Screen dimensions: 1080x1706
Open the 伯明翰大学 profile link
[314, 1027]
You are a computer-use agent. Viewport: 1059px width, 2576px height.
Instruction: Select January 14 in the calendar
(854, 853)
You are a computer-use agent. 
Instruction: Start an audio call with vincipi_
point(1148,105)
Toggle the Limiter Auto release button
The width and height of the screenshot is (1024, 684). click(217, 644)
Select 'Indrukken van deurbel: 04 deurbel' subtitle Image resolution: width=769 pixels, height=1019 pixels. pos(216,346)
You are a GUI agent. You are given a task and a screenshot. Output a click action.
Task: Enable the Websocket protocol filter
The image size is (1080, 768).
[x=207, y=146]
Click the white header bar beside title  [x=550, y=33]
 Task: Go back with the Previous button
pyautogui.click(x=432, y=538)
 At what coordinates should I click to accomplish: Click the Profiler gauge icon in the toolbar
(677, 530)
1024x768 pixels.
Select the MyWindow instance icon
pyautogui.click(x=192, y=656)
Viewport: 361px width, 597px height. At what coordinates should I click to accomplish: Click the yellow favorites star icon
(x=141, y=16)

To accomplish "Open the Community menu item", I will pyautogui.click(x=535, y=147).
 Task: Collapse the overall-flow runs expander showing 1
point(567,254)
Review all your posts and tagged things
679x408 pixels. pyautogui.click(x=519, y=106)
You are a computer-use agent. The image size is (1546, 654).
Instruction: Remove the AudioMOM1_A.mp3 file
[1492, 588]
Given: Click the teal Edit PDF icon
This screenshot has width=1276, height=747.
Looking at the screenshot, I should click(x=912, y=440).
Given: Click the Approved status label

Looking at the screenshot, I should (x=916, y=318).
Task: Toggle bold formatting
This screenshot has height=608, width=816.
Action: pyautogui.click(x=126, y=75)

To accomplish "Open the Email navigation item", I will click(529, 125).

| Requirement |
What is the number of lines in the listing that hold "item"? Give that number and nothing more.

| Written response |
2